L’évaluation colorielle de la plaie

La classification « Noir - Jaune - Rouge » est un modèle simple utilisable pour toutes les plaies sauf pour les brûlures. La couleur de la plaie informe sur le stade de la cicatrisation et permet de déterminer les objectifs thérapeutiques des soins. Une plaie présentant plusieurs couleurs (mixte) implique de traiter en priorité le facteur le plus dérangeant : les tissus nécrosés (noir) et la fibrine (jaune).

→ La phase noire révèle la présence de tissus nécrosés noirs, généralement secs, sur lesquels une plaie ne peut cicatriser. Des signes d’inflammation sont possibles. Le traitement consiste au débridement de la nécrose (de préférence avec un bistouri).

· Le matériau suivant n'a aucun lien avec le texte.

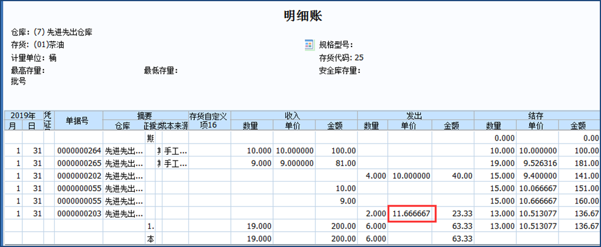Click the highlighted 11.666667 unit price cell
Viewport: 601px width, 247px height.
coord(411,213)
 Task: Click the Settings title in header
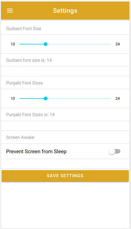tap(65, 11)
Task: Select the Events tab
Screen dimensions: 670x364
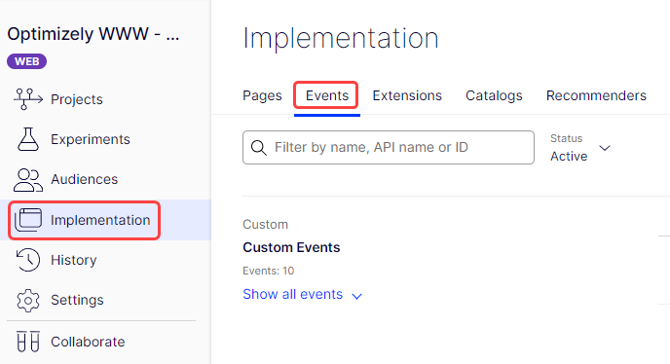Action: coord(327,95)
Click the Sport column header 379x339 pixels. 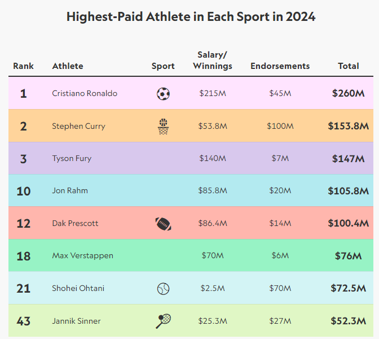pyautogui.click(x=163, y=66)
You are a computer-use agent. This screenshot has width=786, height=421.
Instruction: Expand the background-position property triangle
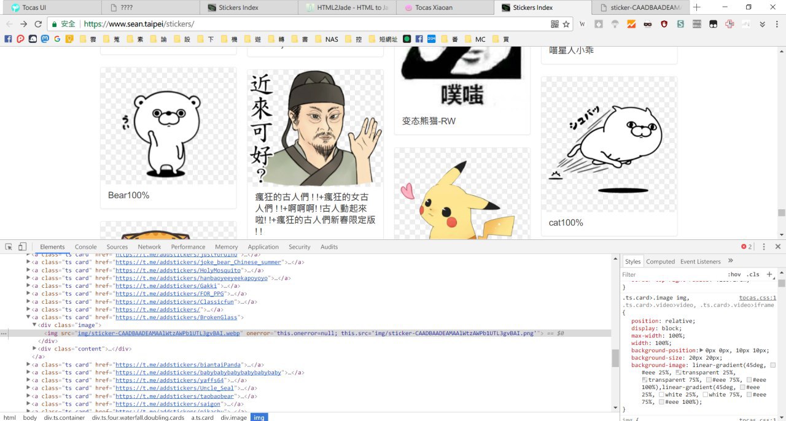[x=701, y=350]
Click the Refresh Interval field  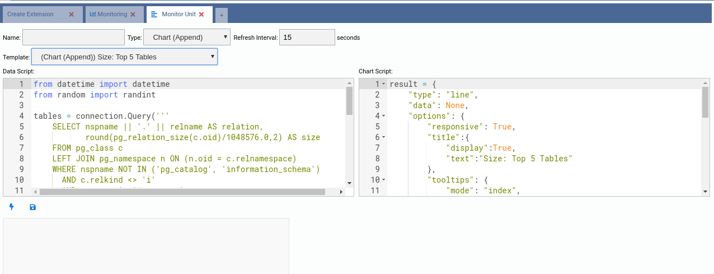(x=307, y=38)
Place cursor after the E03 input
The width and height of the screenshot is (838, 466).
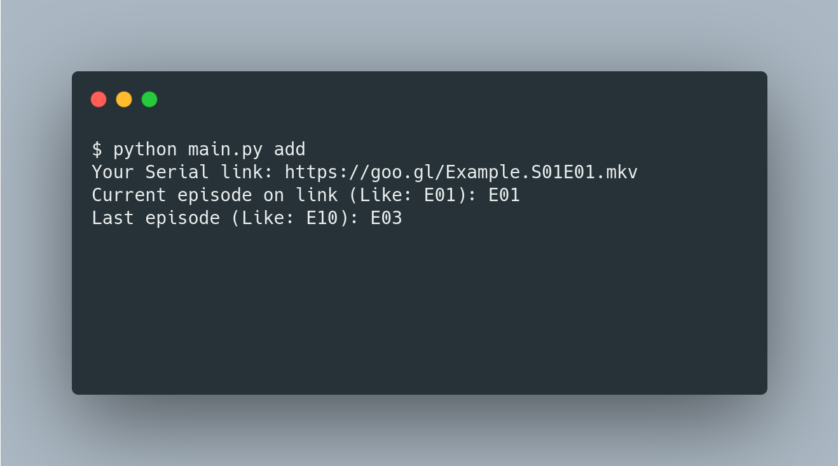click(407, 218)
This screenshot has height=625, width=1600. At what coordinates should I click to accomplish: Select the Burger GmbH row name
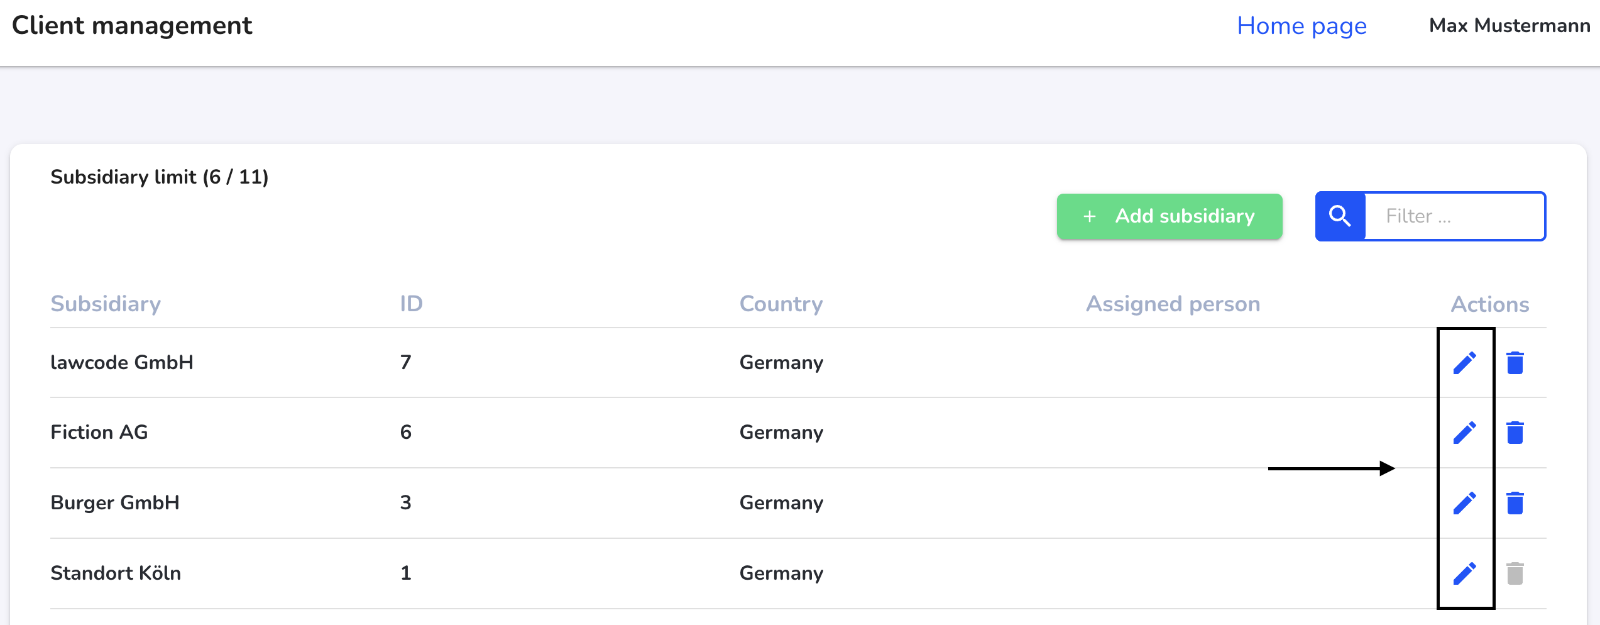point(115,503)
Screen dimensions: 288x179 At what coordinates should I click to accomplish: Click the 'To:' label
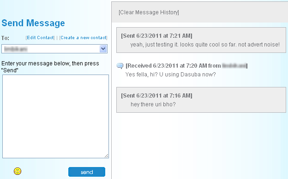(x=5, y=38)
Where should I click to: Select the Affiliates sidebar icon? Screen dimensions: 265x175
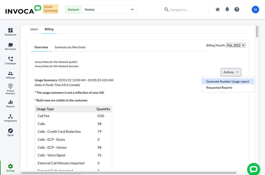(x=10, y=74)
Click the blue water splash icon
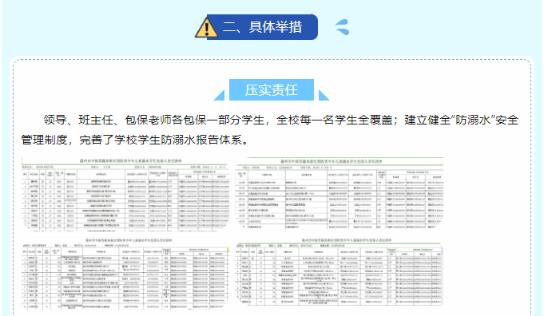This screenshot has width=544, height=316. pos(343,27)
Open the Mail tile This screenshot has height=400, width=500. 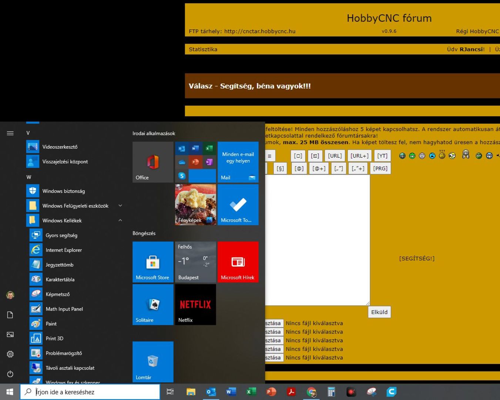pos(238,162)
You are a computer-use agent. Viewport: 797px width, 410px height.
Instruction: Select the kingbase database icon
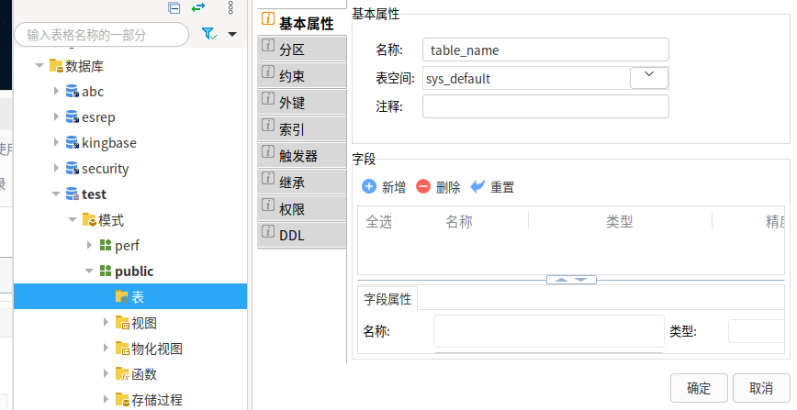[x=73, y=143]
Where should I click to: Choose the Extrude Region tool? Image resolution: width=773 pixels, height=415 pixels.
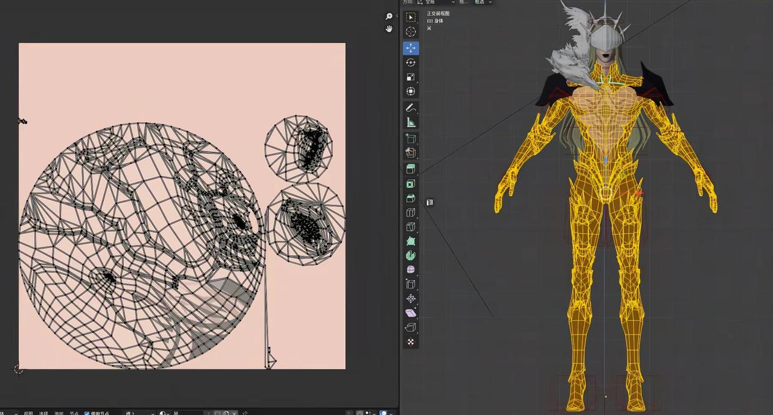pyautogui.click(x=411, y=168)
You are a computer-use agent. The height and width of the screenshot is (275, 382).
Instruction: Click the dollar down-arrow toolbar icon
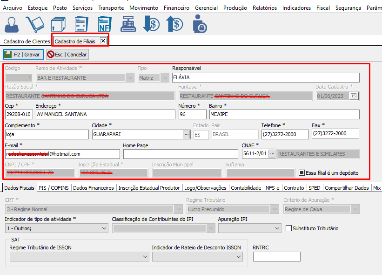(151, 24)
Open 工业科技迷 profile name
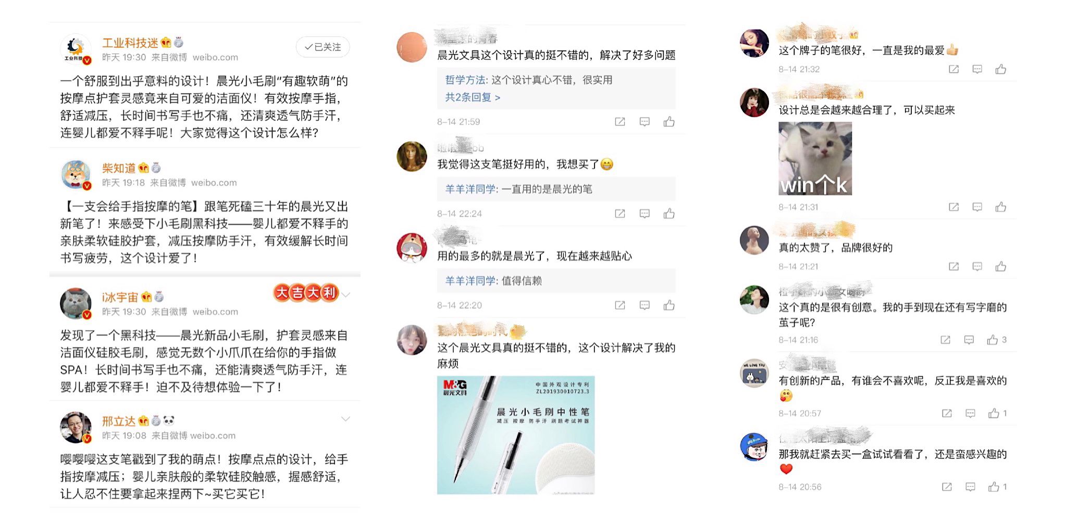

→ La phase jaune correspond à une plaie exsudative et peut être le signe d’une infection. Le traitement vise à nettoyer l’excès d’exsudat qui constitue un foyer de bactéries et empêche la guérison au moyen d’une curette et de pansements absorbants.

→ La phase rouge indique que le bourgeonnement s’opère. Le traitement consiste à protéger le tissu de granulation vulnérable de l’assèchement et des dégâts mécaniques. Les pansements sont adaptés pour entretenir un microclimat humide stimulant la guérison.

→ La phase « rosée » correspond à la phase d’épidermisation de la plaie, qui se recouvre d’un épithélium fragile. Elle se distingue de la phase précédente granuleuse par un aspect nacré.